*To do*
Quote, word for word, the line containing "The image size is (245, 158)." and all lines that follow it to the end of the records, with no pictures.

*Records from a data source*
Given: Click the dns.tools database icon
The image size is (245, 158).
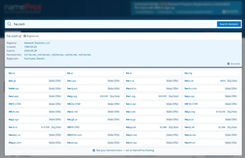Looking at the screenshot, I should click(229, 64).
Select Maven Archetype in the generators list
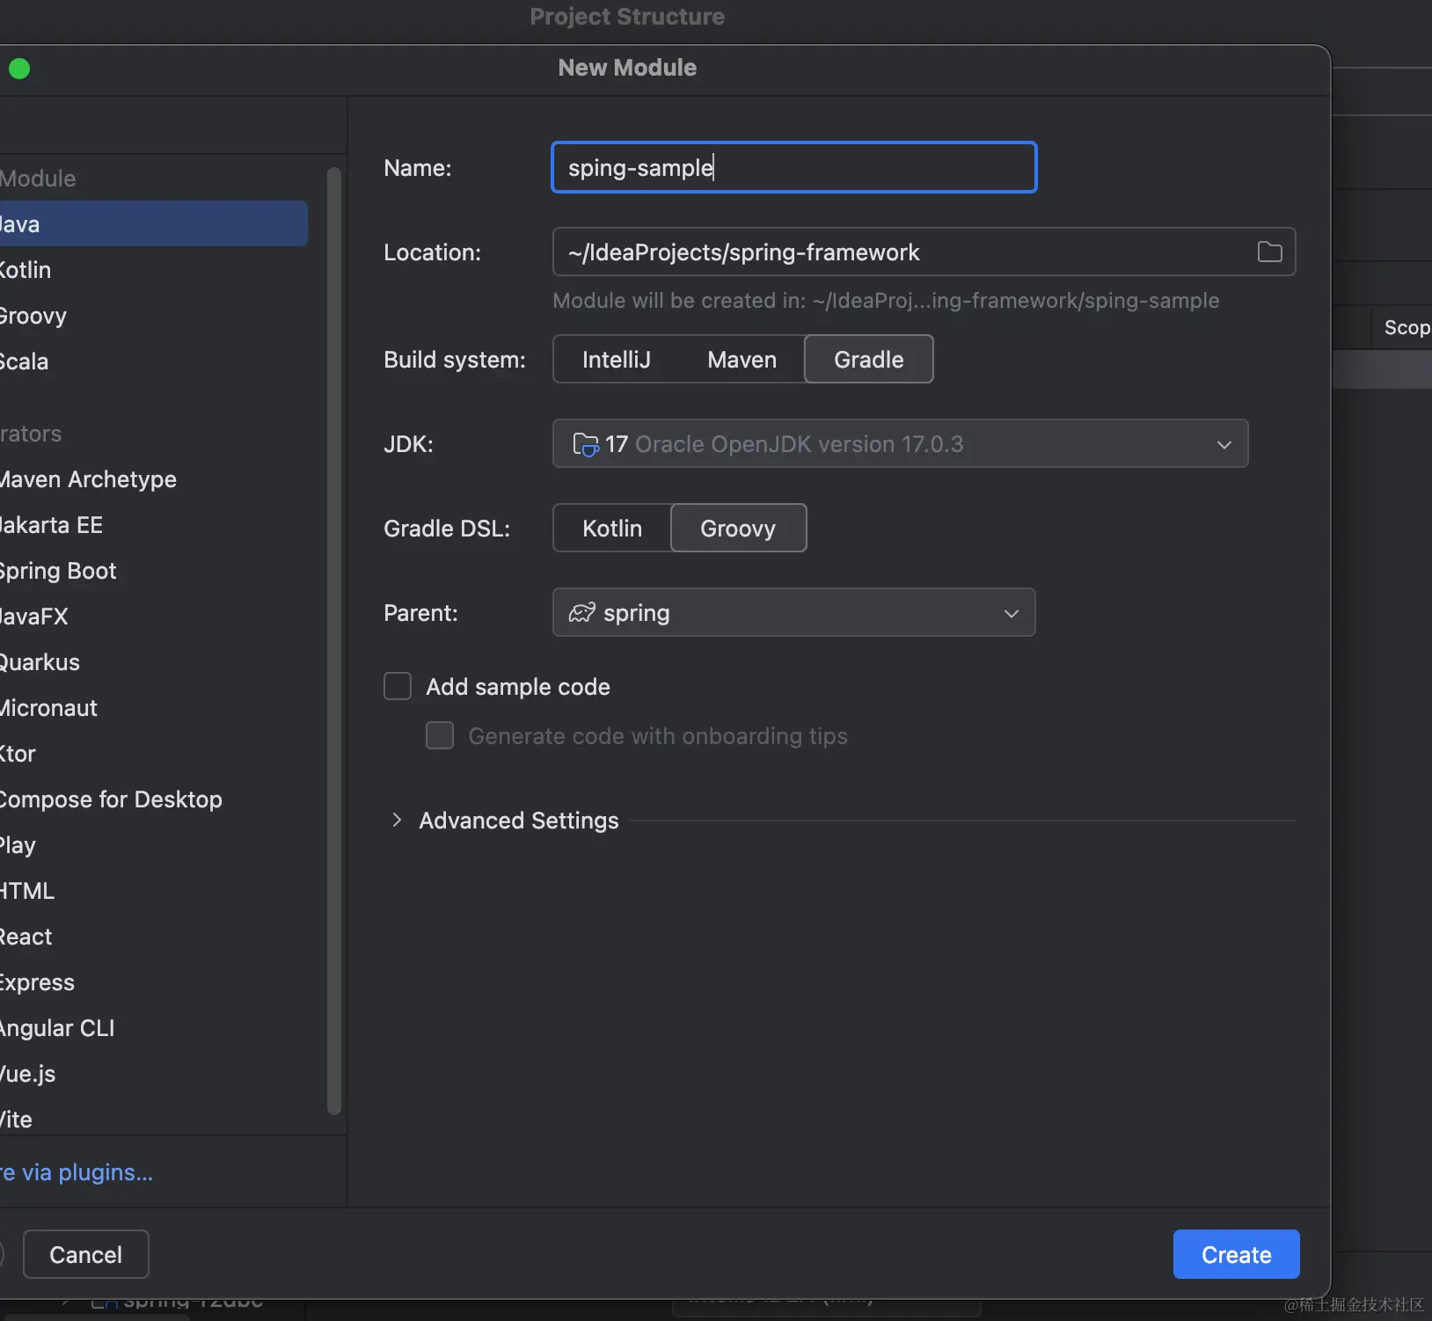The width and height of the screenshot is (1432, 1321). point(88,479)
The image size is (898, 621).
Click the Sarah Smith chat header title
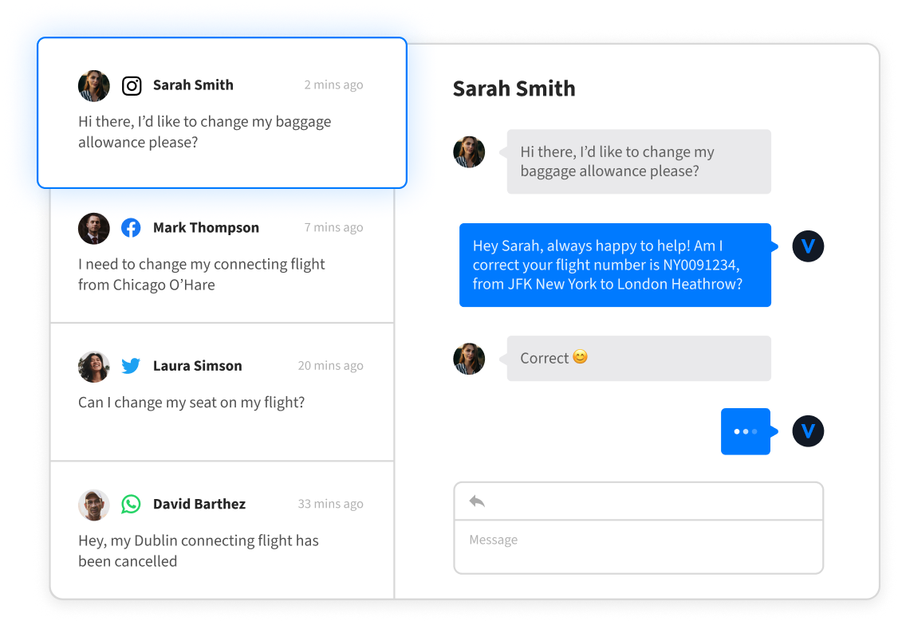coord(514,88)
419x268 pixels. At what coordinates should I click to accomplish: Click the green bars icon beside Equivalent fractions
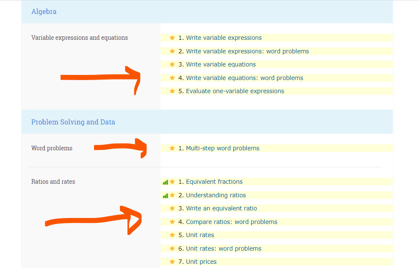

*Task solution*
The image size is (245, 158).
Looking at the screenshot, I should click(229, 64).
Select Maven Archetype in the generators list
The width and height of the screenshot is (1432, 1321). point(88,479)
The image size is (898, 621).
Click the Sarah Smith chat header title
coord(514,88)
419x268 pixels. At what coordinates should I click to accomplish: Click the green bars icon beside Equivalent fractions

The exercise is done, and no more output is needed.